Shared electric kick scooters are considered to have one of the most rapid adoption rates in transport, nearly 4% in one year. Comparatively, it took bikeshare eight years to reach 13% adoption, and carshare 18 years to reach 16% in major United States cities.

== Popularity and reception ==
The speed of micromobility diffusion has not come without growing pains. Some cities were caught off guard with the sudden influx of shared dockless vehicles, especially after companies launched their fleets without municipal approval. In 2018, Seattle became the first US city to establish a permanent regulatory permit requiring shared dockless vehicle operators to meet certain requirements in order to provide service in the city. Many other cities followed suit, drafting regulatory frameworks that would permit these services and more seamlessly integrate them with existing transportation.

Operators, users and municipalities are moving toward an equilibrium where the benefits of micromobility have become apparent. Micromobility users have reported replacing between one-quarter and one-third of car trips with micromobility, and many users report being able to take trips they otherwise would not or could not have made if micromobility options were not available. The potential for micromobility to replace automobile trips, coupled with financial opportunities presented by the massive injection of venture capital into the industry, has led to global automakers such as Ford and General Motors to invest in micromobility services.

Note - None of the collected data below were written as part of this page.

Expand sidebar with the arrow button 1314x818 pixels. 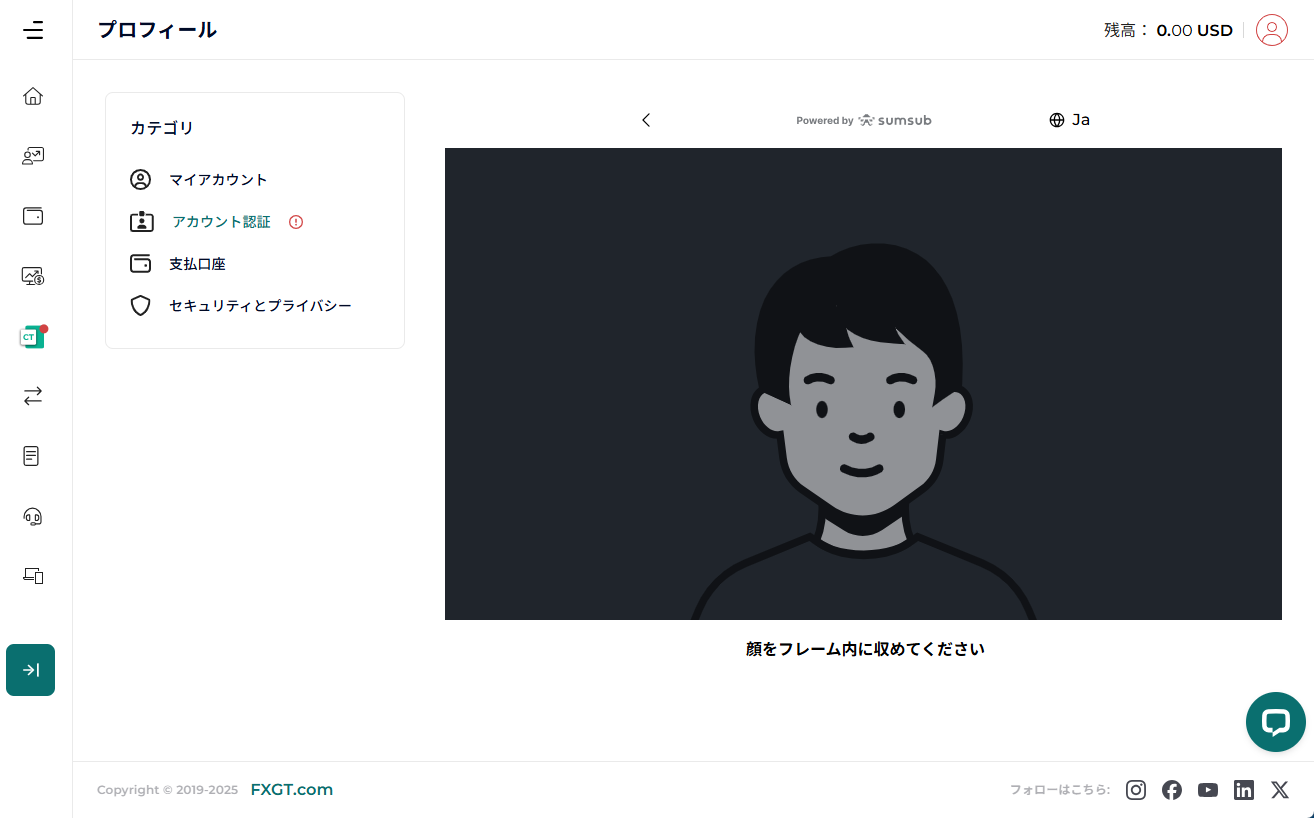31,670
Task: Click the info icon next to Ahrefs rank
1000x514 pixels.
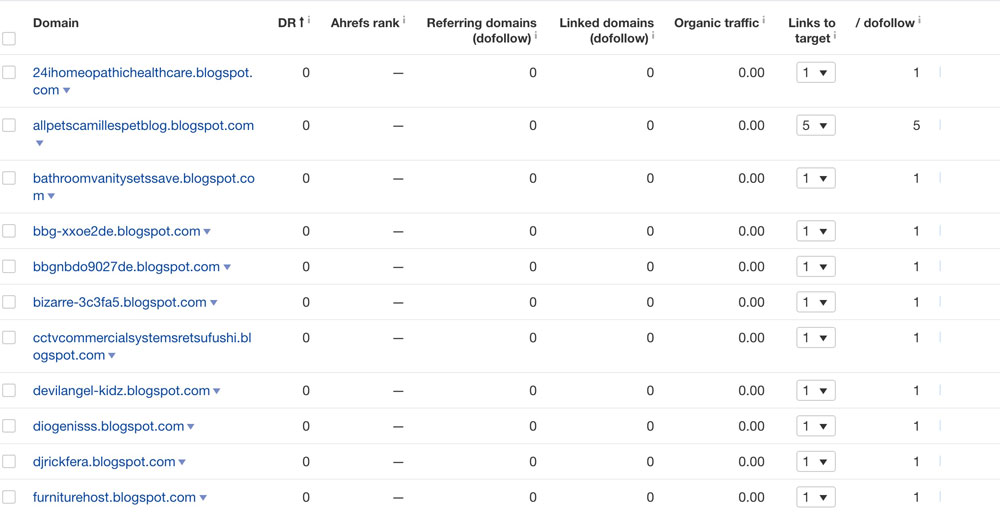Action: (404, 19)
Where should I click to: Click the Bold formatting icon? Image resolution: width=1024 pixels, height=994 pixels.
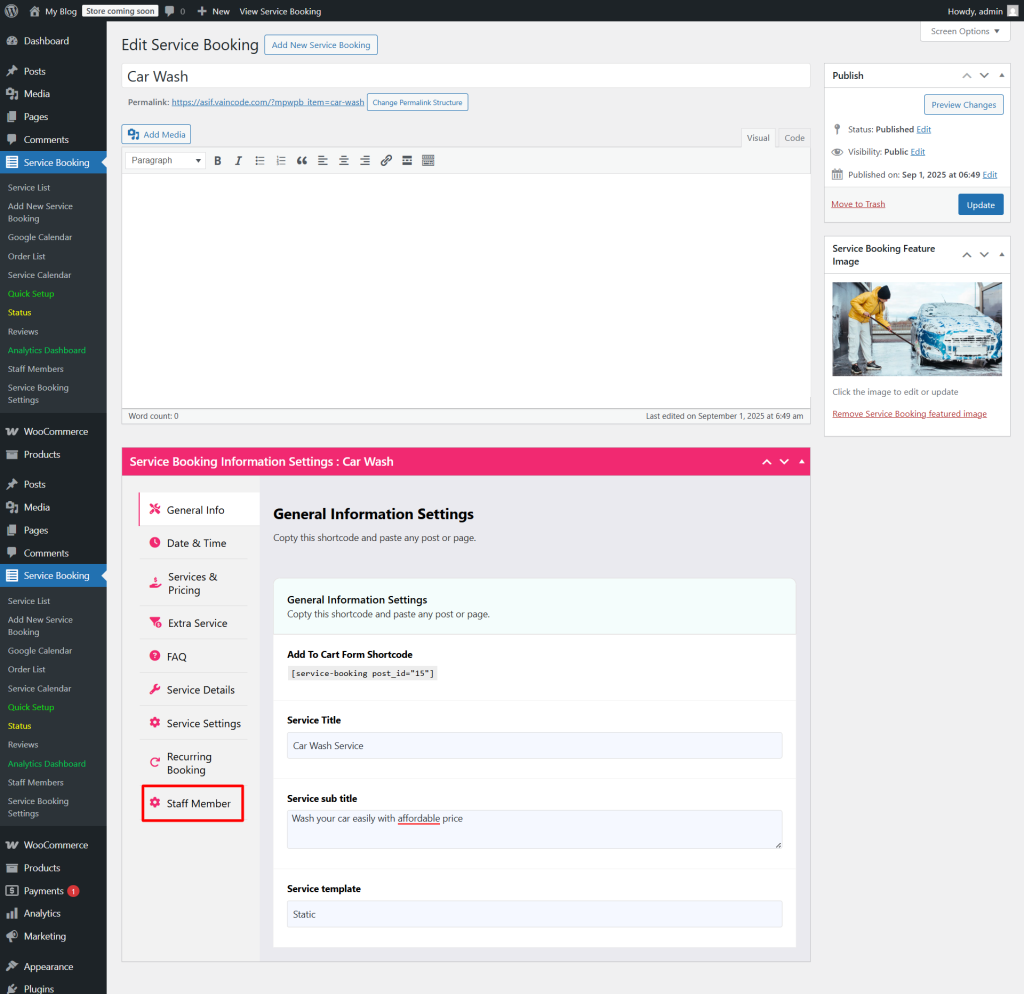point(218,161)
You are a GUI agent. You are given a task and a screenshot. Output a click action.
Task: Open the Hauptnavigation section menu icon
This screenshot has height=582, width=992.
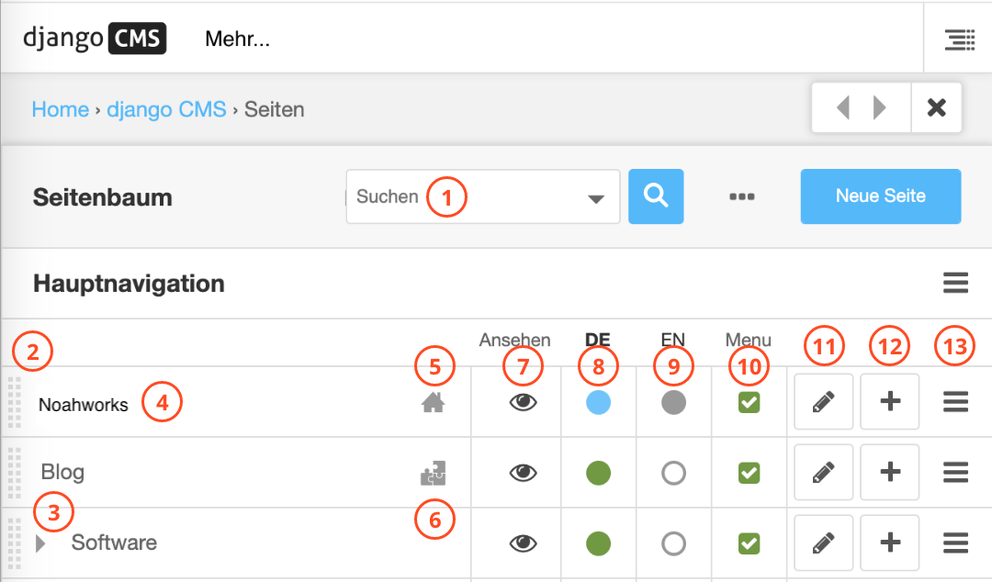(955, 283)

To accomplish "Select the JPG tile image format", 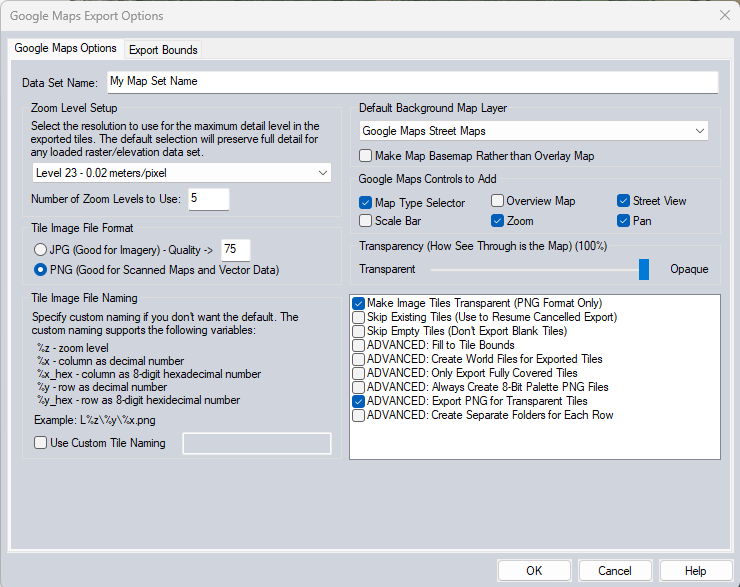I will (x=41, y=250).
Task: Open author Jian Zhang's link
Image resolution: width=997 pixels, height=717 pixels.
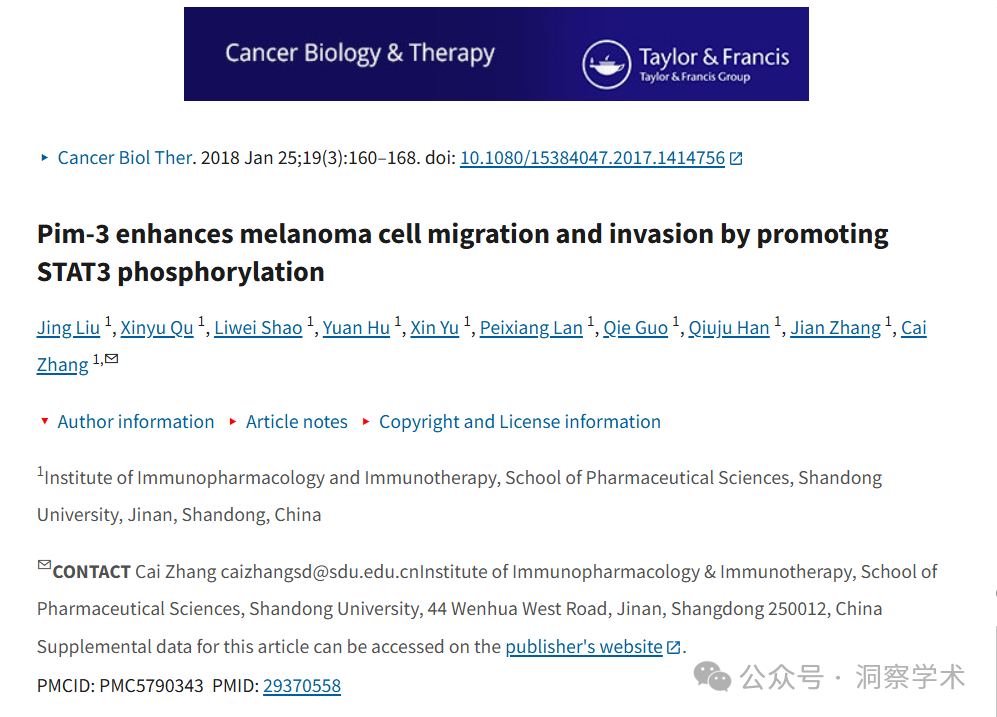Action: 835,328
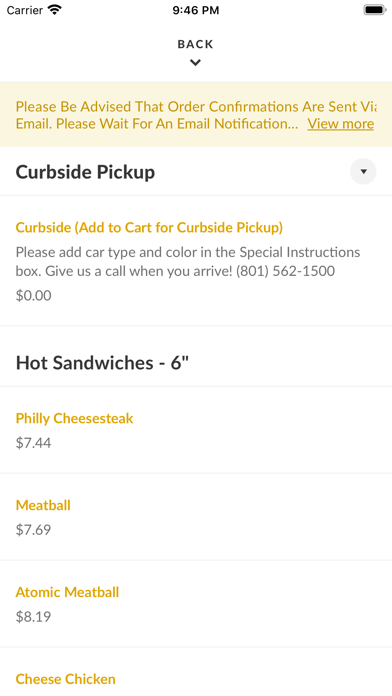
Task: Click the 9:46 PM clock
Action: tap(196, 10)
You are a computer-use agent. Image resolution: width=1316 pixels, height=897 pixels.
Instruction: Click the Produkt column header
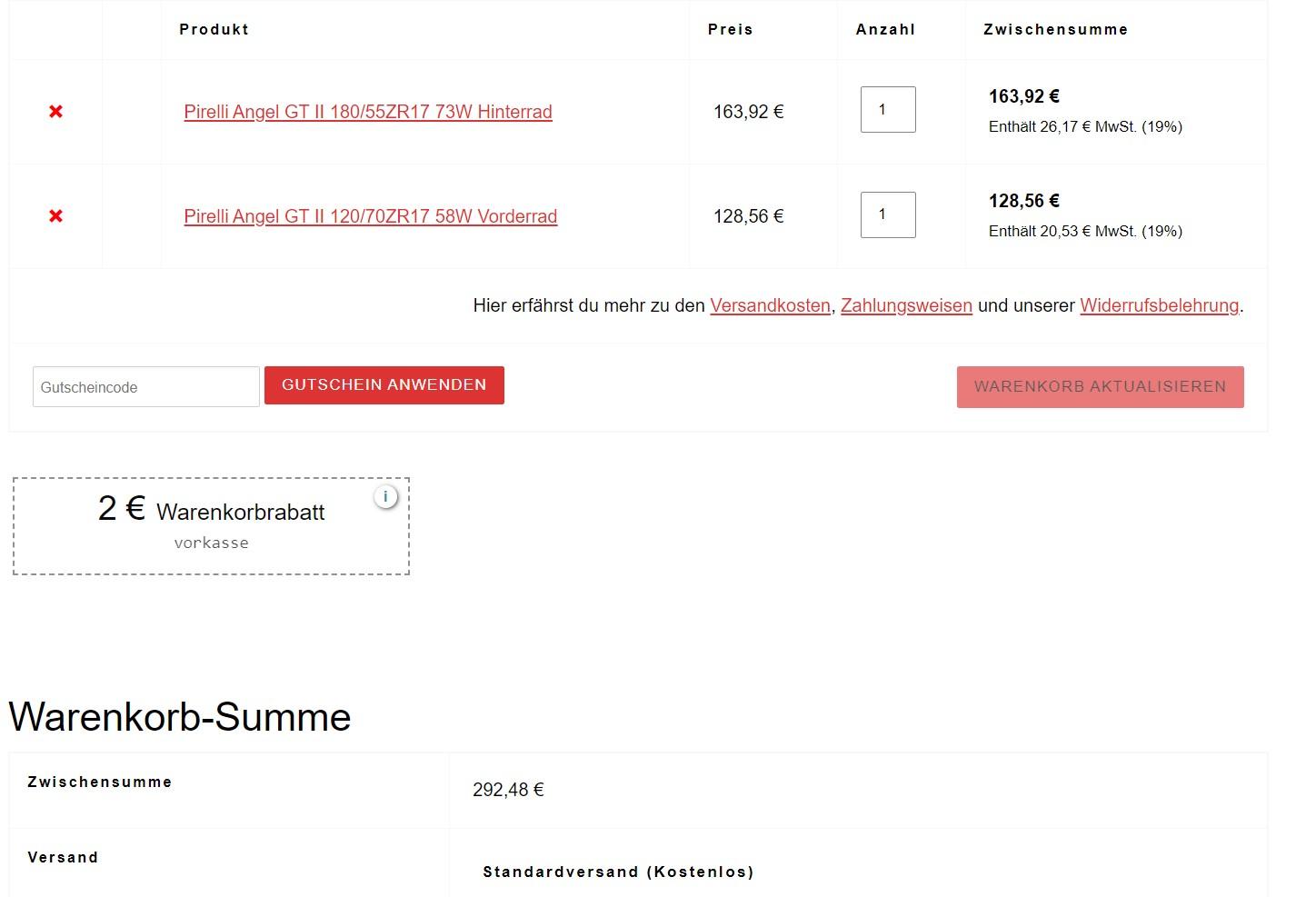tap(214, 29)
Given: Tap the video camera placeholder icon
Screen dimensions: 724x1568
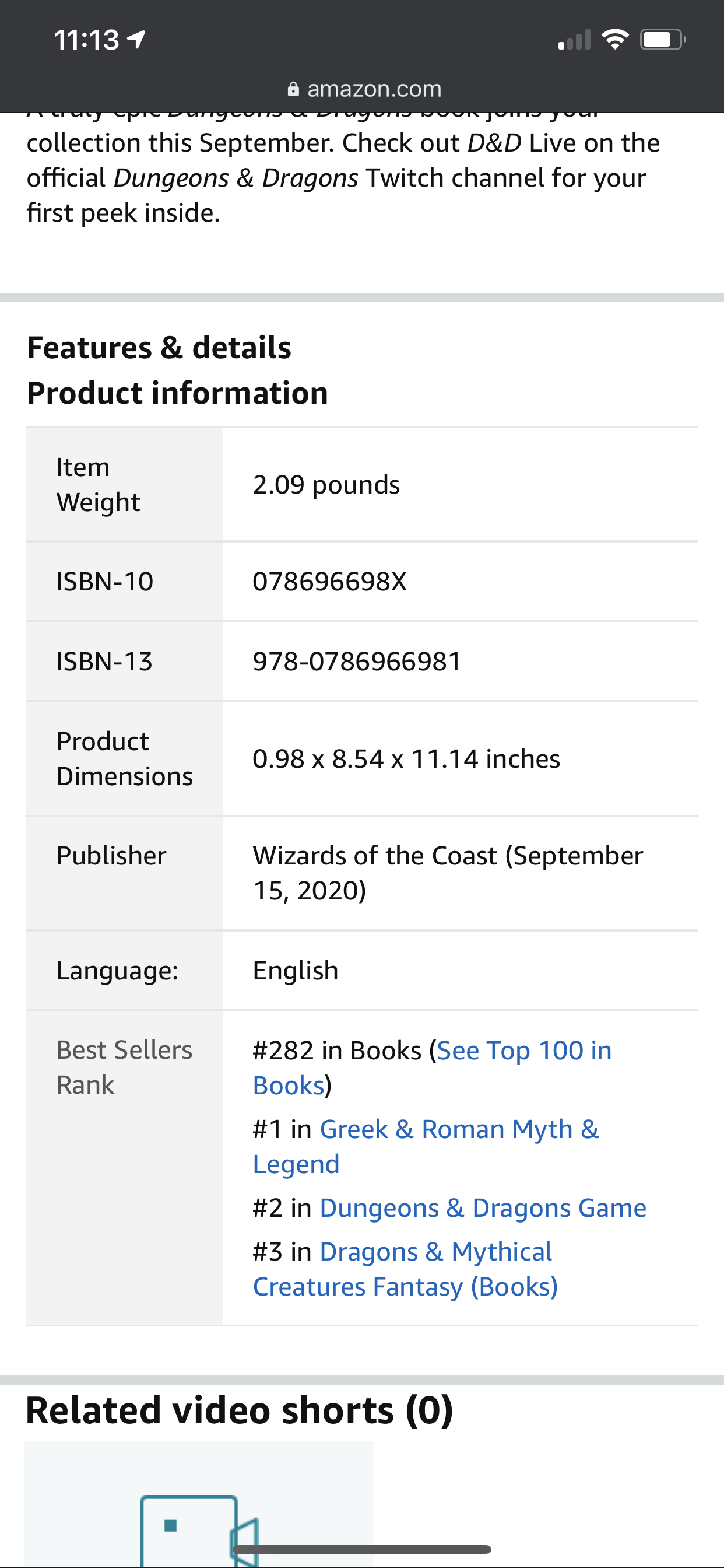Looking at the screenshot, I should point(199,1529).
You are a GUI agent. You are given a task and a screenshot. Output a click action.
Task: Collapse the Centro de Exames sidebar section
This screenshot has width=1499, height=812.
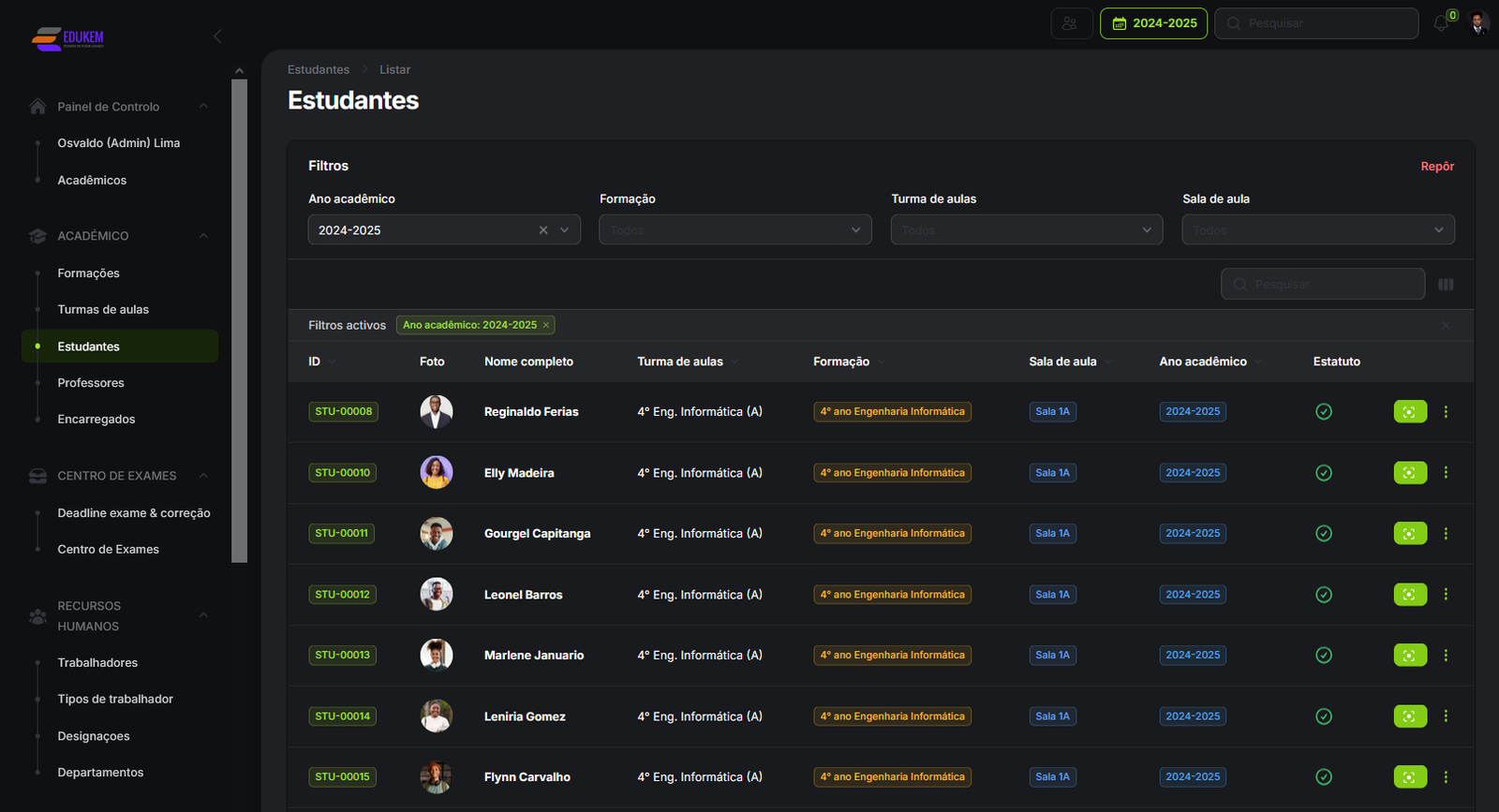point(203,476)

However, data shows that micromobility users also replace public transit (notably, bus) and walking trips. Concerns have also been raised about the life-cycle emissions of electric micromobility modes such as e-scooters, as well as the long-term financial viability of micromobility companies given minimal differences between product offerings and operating costs in the hundreds of millions of US dollars.

According to INRIX, the United States cities with the highest micromobility potential (in descending order) in 2019 were Honolulu, New Orleans, Nashville, Chicago, Charlotte, New York City, Portland, Pittsburg, Los Angeles, San Francisco.

=== Infrastructure ===
As micromobility vehicles are road vehicles, existing road infrastructure can be used without further investment. Infrastructure for micromobility can include cycle lanes, ramps and docking stations. Many cycle lanes only permit bicycles.

== Commercialization ==

=== Ownership model ===
The ownership segment of the market relies on consumers who have purchased their own micromobility vehicle, usually distributed through retailers. The global market for bike ownership is large in comparison to other business models, due to the fact that subscription and bike-sharing models were introduced much more recently. However, the growth of the ownership/retail market for micromobility vehicles has been minor in comparison to other faster growing options such as vehicle rental as of 2021.

=== Rental model ===
Mobility as a service (MaaS) in the context of micromobility, is the rental of vehicles as a service, allowing consumers to rent vehicles for a temporary period. Examples of companies that employ this model are Bird, Yulu (based in India), Dott, Lime, and Bolt. One mode of payment follows the pay-per-trip model, which consists of an unlock fee, as well as a per-minute rate which is charged to the user at the end of the trip (according to model used by Bird). The subscription model is an alternative method of payment, which consists of paying an often-monthly recurring fee, to have access to the vehicle service throughout the subscribed period. According to the Boston Consulting Group, subscription-based vehicle services are the fastest-growing option for micromobility usage, with the compound annual growth rate predicted to go up to 30% by 2030. Micromobility sharing and rental services have grown in the United States, with an approximately 60% increase in usage in 2019, compared to 2018. There were 136 million recorded micromobility service trips in 2019, of which 96 million used dockless vehicles, while the remaining 40 million used dock stationed vehicles.

== Issues ==
There are a lot of mechanical, electrical, and human factors hazards associated with micromobility products, which calls for aggressive policies in order to reduce injuries. The three major danger categories that apply to micromobility goods are mechanical, electrical, and human factors. Falls, collisions with objects, pedestrians, and moving cars are a few examples of mechanical risks, as are structural or frame breakdowns and braking problems. Electrical risks include issues with battery charging, fires caused by mechanical battery mounting problems (battery short-circuiting), and braking issues as a result of software faults. The risks mentioned above, as well as those related to user expectations and reasonably foreseen use cases, such as those involving user positioning (for example, probable forward body positioning due to handle placement and foot area width) and the location or operation of emergency controls (for example, brakes), which affect the user's capacity to react safely in an emergency, are all examples of human factors hazards.

=== Safety ===
Ridesharing and rental scooters have increased popularity and usage of micromobility products, resulting in being potentially used in more congested areas. This might increase the chance of accidents, especially because helmet use is limited.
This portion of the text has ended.